WHAT IS REQUIRED –
Go through the records below and write each one out again unchanged.
━━━━━━━━━━━━━━━━━━━━
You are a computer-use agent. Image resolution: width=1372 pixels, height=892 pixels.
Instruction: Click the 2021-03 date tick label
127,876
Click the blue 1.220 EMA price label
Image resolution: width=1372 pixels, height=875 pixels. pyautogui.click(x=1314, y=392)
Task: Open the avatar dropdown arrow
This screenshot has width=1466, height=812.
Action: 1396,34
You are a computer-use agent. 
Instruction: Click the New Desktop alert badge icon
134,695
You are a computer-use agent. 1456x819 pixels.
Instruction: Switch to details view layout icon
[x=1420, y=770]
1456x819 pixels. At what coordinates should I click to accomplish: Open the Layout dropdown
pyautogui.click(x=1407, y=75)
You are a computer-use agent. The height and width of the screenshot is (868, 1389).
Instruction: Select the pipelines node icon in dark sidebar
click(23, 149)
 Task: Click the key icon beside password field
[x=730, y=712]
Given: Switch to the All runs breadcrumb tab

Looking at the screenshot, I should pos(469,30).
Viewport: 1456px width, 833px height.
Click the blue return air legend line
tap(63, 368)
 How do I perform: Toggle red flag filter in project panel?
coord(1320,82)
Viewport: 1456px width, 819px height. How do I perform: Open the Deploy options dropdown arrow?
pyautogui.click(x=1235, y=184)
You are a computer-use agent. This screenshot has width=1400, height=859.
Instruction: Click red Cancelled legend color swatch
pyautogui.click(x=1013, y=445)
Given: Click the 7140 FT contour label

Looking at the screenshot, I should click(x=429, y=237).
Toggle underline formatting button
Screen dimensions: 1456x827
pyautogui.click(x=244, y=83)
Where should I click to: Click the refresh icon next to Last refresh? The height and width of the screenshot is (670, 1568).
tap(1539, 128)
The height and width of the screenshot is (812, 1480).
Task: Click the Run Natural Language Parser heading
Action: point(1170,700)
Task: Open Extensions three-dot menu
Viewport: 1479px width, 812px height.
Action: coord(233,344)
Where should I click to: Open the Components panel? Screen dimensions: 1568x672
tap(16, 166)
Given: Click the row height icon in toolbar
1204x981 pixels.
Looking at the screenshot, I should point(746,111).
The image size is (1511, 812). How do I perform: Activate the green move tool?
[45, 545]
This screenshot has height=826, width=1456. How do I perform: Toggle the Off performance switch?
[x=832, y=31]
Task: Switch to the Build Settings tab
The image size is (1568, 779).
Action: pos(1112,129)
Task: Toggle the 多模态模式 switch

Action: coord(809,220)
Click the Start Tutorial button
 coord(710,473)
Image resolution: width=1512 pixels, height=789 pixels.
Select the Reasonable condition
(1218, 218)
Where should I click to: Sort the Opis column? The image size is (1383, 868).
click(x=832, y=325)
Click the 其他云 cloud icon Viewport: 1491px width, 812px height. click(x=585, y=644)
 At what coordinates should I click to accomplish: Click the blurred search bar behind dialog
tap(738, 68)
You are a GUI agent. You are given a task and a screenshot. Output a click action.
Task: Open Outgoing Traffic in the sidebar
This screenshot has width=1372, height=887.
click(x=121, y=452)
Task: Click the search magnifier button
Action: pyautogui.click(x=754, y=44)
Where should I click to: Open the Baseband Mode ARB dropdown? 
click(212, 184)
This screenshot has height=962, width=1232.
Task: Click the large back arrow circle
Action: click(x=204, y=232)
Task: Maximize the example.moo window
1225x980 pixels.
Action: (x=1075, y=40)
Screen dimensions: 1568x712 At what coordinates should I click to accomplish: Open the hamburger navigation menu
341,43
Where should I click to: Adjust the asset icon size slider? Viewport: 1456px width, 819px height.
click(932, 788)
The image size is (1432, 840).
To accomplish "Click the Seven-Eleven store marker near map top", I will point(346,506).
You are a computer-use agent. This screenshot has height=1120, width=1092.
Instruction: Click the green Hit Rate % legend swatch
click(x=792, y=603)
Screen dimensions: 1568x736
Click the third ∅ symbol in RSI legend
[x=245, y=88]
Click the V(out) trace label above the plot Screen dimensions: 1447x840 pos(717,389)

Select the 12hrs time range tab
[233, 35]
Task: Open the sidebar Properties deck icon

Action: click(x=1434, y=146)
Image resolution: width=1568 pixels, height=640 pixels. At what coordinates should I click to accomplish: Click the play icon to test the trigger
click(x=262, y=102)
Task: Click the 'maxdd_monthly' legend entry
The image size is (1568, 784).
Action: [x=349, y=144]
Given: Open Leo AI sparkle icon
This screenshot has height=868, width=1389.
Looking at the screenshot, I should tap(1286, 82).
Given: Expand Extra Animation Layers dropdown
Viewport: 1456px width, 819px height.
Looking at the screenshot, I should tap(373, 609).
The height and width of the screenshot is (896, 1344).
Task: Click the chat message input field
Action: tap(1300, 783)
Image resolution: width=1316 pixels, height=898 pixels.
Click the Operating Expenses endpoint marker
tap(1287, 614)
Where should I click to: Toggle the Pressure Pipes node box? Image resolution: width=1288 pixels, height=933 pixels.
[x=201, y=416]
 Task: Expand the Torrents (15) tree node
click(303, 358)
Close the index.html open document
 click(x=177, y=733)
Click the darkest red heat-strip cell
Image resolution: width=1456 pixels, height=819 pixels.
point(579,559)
━━━━━━━━━━━━━━━━━━━━
SOLUTION –
You are a computer-use agent. Image resolution: width=1372 pixels, height=892 pixels.
Instruction: Click the 2021-03 date tick label
127,876
Click the blue 1.220 EMA price label
Image resolution: width=1372 pixels, height=875 pixels. pyautogui.click(x=1314, y=392)
Task: Open the avatar dropdown arrow
This screenshot has width=1466, height=812.
Action: 1396,34
You are a computer-use agent. 
Instruction: Click the New Desktop alert badge icon
134,695
You are a computer-use agent. 1456x819 pixels.
Instruction: Switch to details view layout icon
[x=1420, y=770]
1456x819 pixels. At what coordinates should I click to accomplish: Open the Layout dropdown
pyautogui.click(x=1407, y=75)
You are a computer-use agent. The height and width of the screenshot is (868, 1389).
Instruction: Select the pipelines node icon in dark sidebar
click(23, 149)
 Task: Click the key icon beside password field
[x=730, y=712]
Given: Switch to the All runs breadcrumb tab

Looking at the screenshot, I should pos(469,30).
Viewport: 1456px width, 833px height.
Click the blue return air legend line
tap(63, 368)
 How do I perform: Toggle red flag filter in project panel?
coord(1320,82)
Viewport: 1456px width, 819px height. How do I perform: Open the Deploy options dropdown arrow?
pyautogui.click(x=1235, y=184)
You are a computer-use agent. This screenshot has width=1400, height=859.
Instruction: Click red Cancelled legend color swatch
pyautogui.click(x=1013, y=445)
Given: Click the 7140 FT contour label

Looking at the screenshot, I should click(x=429, y=237).
Toggle underline formatting button
Screen dimensions: 1456x827
pyautogui.click(x=244, y=83)
Where should I click to: Click the refresh icon next to Last refresh? The height and width of the screenshot is (670, 1568).
tap(1539, 128)
The height and width of the screenshot is (812, 1480).
Task: Click the Run Natural Language Parser heading
Action: point(1170,700)
Task: Open Extensions three-dot menu
Viewport: 1479px width, 812px height.
Action: coord(233,344)
Where should I click to: Open the Components panel? Screen dimensions: 1568x672
tap(16, 166)
Given: Click the row height icon in toolbar
1204x981 pixels.
Looking at the screenshot, I should point(746,111).
The image size is (1511, 812). How do I perform: Activate the green move tool?
[45, 545]
This screenshot has height=826, width=1456. How do I perform: Toggle the Off performance switch?
[x=832, y=31]
Task: Switch to the Build Settings tab
The image size is (1568, 779).
Action: pos(1112,129)
Task: Toggle the 多模态模式 switch

Action: coord(809,220)
Click the Start Tutorial button
 coord(710,473)
Image resolution: width=1512 pixels, height=789 pixels.
Select the Reasonable condition
(1218, 218)
Where should I click to: Sort the Opis column? The image size is (1383, 868).
click(x=832, y=325)
Click the 其他云 cloud icon Viewport: 1491px width, 812px height. click(x=585, y=644)
 At what coordinates should I click to accomplish: Click the blurred search bar behind dialog
tap(738, 68)
You are a GUI agent. You are given a task and a screenshot. Output a click action.
Task: Open Outgoing Traffic in the sidebar
This screenshot has width=1372, height=887.
click(x=121, y=452)
Task: Click the search magnifier button
Action: pyautogui.click(x=754, y=44)
Where should I click to: Open the Baseband Mode ARB dropdown? 
click(212, 184)
This screenshot has height=962, width=1232.
Task: Click the large back arrow circle
Action: click(x=204, y=232)
Task: Maximize the example.moo window
1225x980 pixels.
Action: (x=1075, y=40)
Screen dimensions: 1568x712 At what coordinates should I click to accomplish: Open the hamburger navigation menu
341,43
Where should I click to: Adjust the asset icon size slider? Viewport: 1456px width, 819px height.
click(932, 788)
The image size is (1432, 840).
To accomplish "Click the Seven-Eleven store marker near map top", I will point(346,506).
You are a computer-use agent. This screenshot has height=1120, width=1092.
Instruction: Click the green Hit Rate % legend swatch
click(x=792, y=603)
Screen dimensions: 1568x736
Click the third ∅ symbol in RSI legend
[x=245, y=88]
Click the V(out) trace label above the plot Screen dimensions: 1447x840 pos(717,389)

Select the 12hrs time range tab
[233, 35]
Task: Open the sidebar Properties deck icon

Action: click(x=1434, y=146)
Image resolution: width=1568 pixels, height=640 pixels. At what coordinates should I click to accomplish: Click the play icon to test the trigger
click(x=262, y=102)
Task: Click the 'maxdd_monthly' legend entry
The image size is (1568, 784).
Action: [x=349, y=144]
Given: Open Leo AI sparkle icon
This screenshot has height=868, width=1389.
Looking at the screenshot, I should tap(1286, 82).
Given: Expand Extra Animation Layers dropdown
Viewport: 1456px width, 819px height.
Looking at the screenshot, I should tap(373, 609).
The height and width of the screenshot is (896, 1344).
Task: Click the chat message input field
Action: tap(1300, 783)
Image resolution: width=1316 pixels, height=898 pixels.
Click the Operating Expenses endpoint marker
tap(1287, 614)
Where should I click to: Toggle the Pressure Pipes node box? Image resolution: width=1288 pixels, height=933 pixels.
[x=201, y=416]
 Task: Expand the Torrents (15) tree node
click(303, 358)
Close the index.html open document
 click(x=177, y=733)
Click the darkest red heat-strip cell
Image resolution: width=1456 pixels, height=819 pixels.
point(579,559)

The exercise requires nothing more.